# Your tasks
1 > Copy the viruses and market dominance text between "Just gotta love" and "is the case.", inclusive.
2 > According to the viruses and market dominance text, who wrote the article at The Register?

# Page text
——

Viruses and Market Dominance - Myth or Fact?
rocketjam writes "An article at The Register, authored by Scott Granneman of SecurityFocus, examines the conventional wisdom that if Linux or Mac OS X were as popular as Windows, there would be just as many viruses written for those platforms. Mr. Granneman bluntly says this is wrong, then proceeds to detail the fundamental differences between those OS's and Windows which make Windows an easy and inviting target for virus-writers, as opposed to the Unix-based platforms."
Just gotta love this: advocacy disguised as so called 'objective journalism'. Firstly, the point if moot: 'what ifs' are not a valid line of reasoning. Perhaps Linux would be less vulnerable - but we will never know, because it is not as popular a desktop system, as MS stuffy thingee is.
Secondly, maybe the very aspects of Linux that would prove it more secure render it less popular. Actually, I am quite certain that this is the case.

——

# Listed entries
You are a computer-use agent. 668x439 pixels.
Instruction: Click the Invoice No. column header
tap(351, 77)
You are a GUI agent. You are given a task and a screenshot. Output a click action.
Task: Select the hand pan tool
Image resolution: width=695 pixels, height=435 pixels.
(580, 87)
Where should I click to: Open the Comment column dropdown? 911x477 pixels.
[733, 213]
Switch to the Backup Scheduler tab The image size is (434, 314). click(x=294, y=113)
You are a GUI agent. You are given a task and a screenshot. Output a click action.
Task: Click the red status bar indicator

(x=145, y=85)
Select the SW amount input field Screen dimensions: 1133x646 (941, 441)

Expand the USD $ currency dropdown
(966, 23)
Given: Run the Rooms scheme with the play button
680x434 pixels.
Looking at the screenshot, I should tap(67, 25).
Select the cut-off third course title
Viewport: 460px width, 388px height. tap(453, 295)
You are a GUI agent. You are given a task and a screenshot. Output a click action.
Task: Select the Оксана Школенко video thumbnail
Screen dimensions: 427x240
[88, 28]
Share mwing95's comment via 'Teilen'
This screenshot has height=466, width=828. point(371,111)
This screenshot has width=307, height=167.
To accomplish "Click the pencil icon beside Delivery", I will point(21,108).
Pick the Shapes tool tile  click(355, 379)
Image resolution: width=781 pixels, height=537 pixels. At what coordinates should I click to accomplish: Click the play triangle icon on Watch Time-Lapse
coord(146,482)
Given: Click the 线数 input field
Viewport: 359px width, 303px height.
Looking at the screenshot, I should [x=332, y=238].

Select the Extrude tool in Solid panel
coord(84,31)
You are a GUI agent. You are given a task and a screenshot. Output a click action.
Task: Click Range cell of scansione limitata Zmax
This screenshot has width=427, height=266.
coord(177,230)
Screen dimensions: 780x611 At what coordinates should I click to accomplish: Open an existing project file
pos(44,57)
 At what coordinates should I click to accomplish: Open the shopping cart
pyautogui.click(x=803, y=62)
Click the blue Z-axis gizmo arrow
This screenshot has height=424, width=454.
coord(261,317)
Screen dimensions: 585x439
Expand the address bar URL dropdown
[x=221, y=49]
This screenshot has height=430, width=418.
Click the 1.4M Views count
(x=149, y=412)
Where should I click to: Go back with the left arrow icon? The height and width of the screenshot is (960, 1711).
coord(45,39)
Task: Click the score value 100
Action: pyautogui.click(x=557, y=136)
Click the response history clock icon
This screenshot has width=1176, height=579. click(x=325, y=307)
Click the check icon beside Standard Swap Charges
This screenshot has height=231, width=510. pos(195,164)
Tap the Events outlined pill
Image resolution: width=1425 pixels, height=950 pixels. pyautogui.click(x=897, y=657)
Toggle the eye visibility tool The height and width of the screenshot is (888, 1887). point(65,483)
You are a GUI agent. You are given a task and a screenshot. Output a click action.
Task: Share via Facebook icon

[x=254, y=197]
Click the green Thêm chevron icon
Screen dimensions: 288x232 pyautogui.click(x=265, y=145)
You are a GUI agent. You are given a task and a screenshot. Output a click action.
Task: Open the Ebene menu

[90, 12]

——

# Exercise responses
1 >
Just gotta love this: advocacy disguised as so called 'objective journalism'. Firstly, the point if moot: 'what ifs' are not a valid line of reasoning. Perhaps Linux would be less vulnerable - but we will never know, because it is not as popular a desktop system, as MS stuffy thingee is.
Secondly, maybe the very aspects of Linux that would prove it more secure render it less popular. Actually, I am quite certain that this is the case.

2 > Scott Granneman of SecurityFocus